The design philosophy of StoneDB V2.0 is modularity and performance-cost balance. The following outlines the new features that will be implemented in StoneDB V2.0. To learn details about each feature, see the relevant chapter.

StoneDB V2.0 will still be an open source project, which is a counterpart of close source service, MySQL Heatwave.

At first, an in-memory column-based engine (IMCE) will be used. Secondly, a cost-based query engine will be developed to automatically offload transactional and analytics workloads. Thirdly, StoneDB V2.0 will provide a vectorized execution engine and support massive parallel processing. In this way, the execution performance of StoneDB V2.0 will be at least ten times as that of StoneDB V1.0.

StoneDB will load the data into memory from InnoDB, just the same as MySQL Heatwave.

“MySQL Analytics is an in-memory processing engine, data is only persisted in MySQL InnoDB storage engine.”

This sentence functions as the basic rule and guideline for us when designing StoneDB V2.0. This design document introduces the main changes that will be achieved and gives you an overview of architecture of StoneDB V2.0.

The main design goals of StoneDB V2.0 will include:
1: Large Scale.
2: Real Time.
3: Highly Fresh Data Changes.
4: Strong Data Consistency.
5: Query Performance Capability.
6: Single System Interface.
7: Performance Isolation.

1 Overview of StoneDB V2.0

StoneDB V2.0 is an integrated HTAP database that adopts hybrid row-column store and in-memory computing. It is fully compatible with MySQL.

In StoneDB V2.0, the update of column-based storage engine Tianmu will be a qualitative leap. Compared with Tianmu V1.0, Tianmu V2.0 provides brand new functionality. Tianmu plays the same role in MySQL as InnoDB. In StoneDB V2.0, Tianmu is used as the secondary engine. The support for secondary engine is a new feature introduced by MySQL 8.0.

MySQL 8.0 that enables the secondary engine can intelligently route each workload to the primary engine or secondary engine based on the workload type.

2 SQL Syntaxes

Firstly, the SQL syntaxes must be defined. All these syntaxes are the basis of all future works. This chapter introduces syntaxes of the following operations:

Create an in-memory Tianmu table.
Load data.
Process a query.
Monitor the system status.

To determine which SQL syntaxes to define, we must first figure out why we want to develop StoneDB V2.0: We want users can port their workload seamlessly from MySQL Heatwave to StoneDB. Therefore, we try to adopt all SQL syntax that MySQL Heatwave uses.

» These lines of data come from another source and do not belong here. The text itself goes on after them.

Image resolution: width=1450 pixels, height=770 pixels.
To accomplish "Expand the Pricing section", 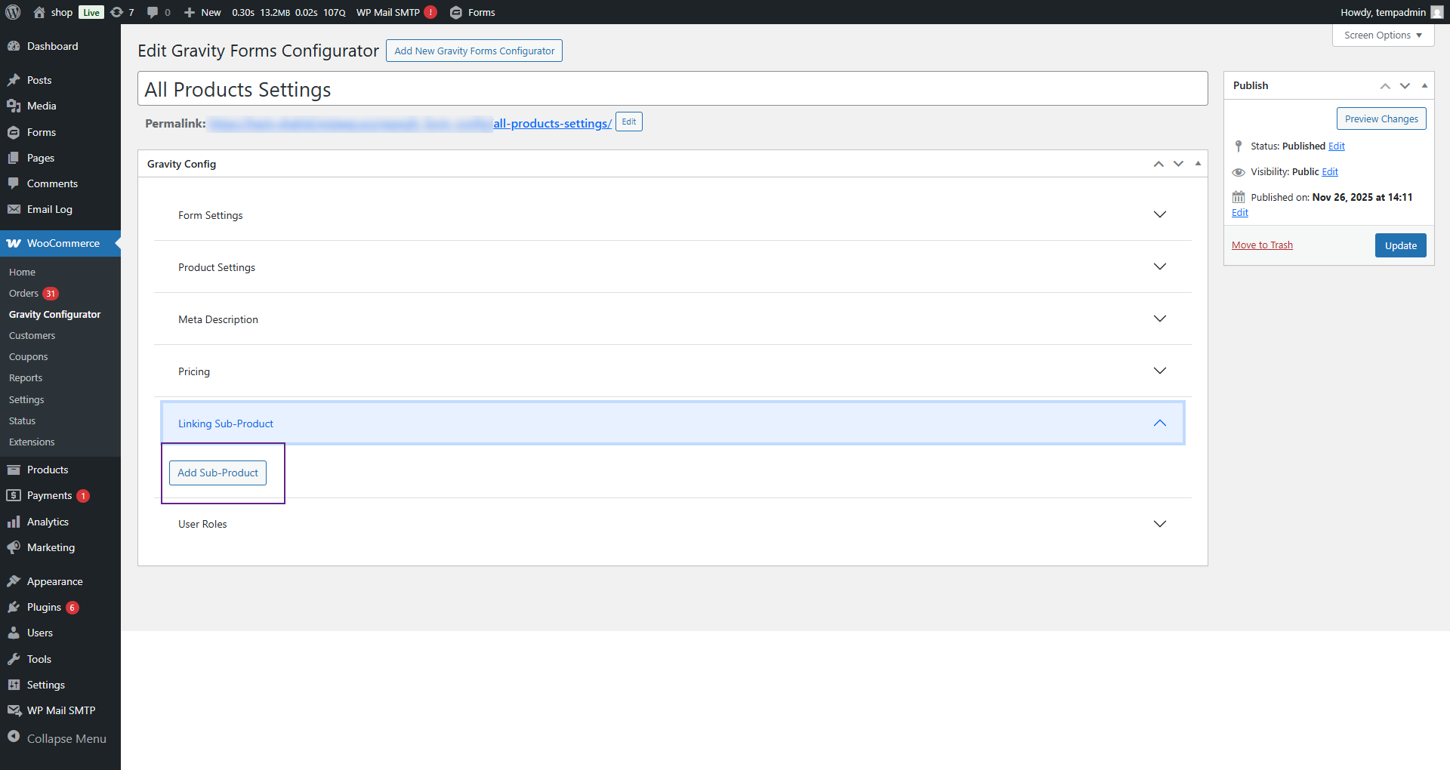I will coord(1160,371).
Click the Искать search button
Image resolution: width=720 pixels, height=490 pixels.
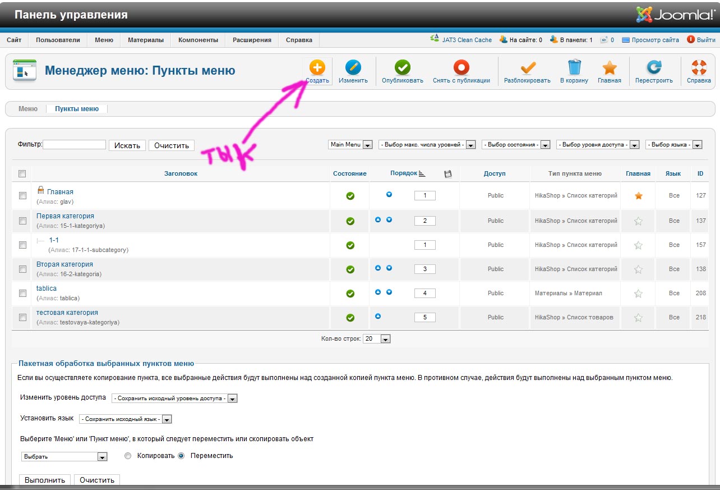127,145
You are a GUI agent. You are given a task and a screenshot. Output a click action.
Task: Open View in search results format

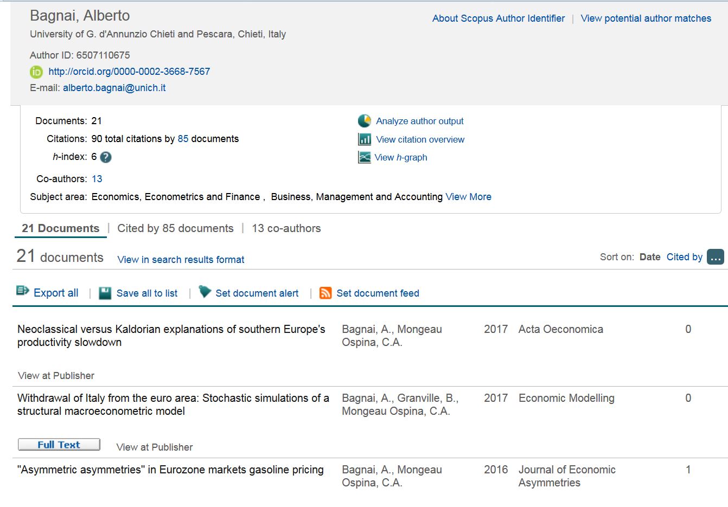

In addition, relevant changes will be implemented in the MySQL server layer. Following are examples showing some SQL syntaxes supported by StoneDB V2.0.

Certain SQL grammars must be added in sql/sql_yacc.yy. The following uses the SELECT statement as an example:

select_stmt:
          query_expression
          {
            $$ = NEW_PTN PT_select_stmt($1);
          }
        | query_expression locking_clause_list
          {
            $$ = NEW_PTN PT_select_stmt(NEW_PTN PT_locking($1, $2),
                                        nullptr, true);
          }
        | query_expression_parens
          {
            $$ = NEW_PTN PT_select_stmt($1);
          }
        | select_stmt_with_into
        ;

After SQL syntaxes are added, new SQL items are created in yacc. These items will be processed in the MySQL server layer during query optimization.

Create a Tianmu table:

CREATETABLE orders (id INT)SECONDARY_ENGINE= Tianmu;
ALTERTABLE orders SECONDARY_ENGINE= Tianmu;

Compared with the syntax for creating tables used in StoneDB V1.0, StoneDB V2.0 will support a new keyword SECONDARY_ENGINE that is adopted in MySQL 8.0.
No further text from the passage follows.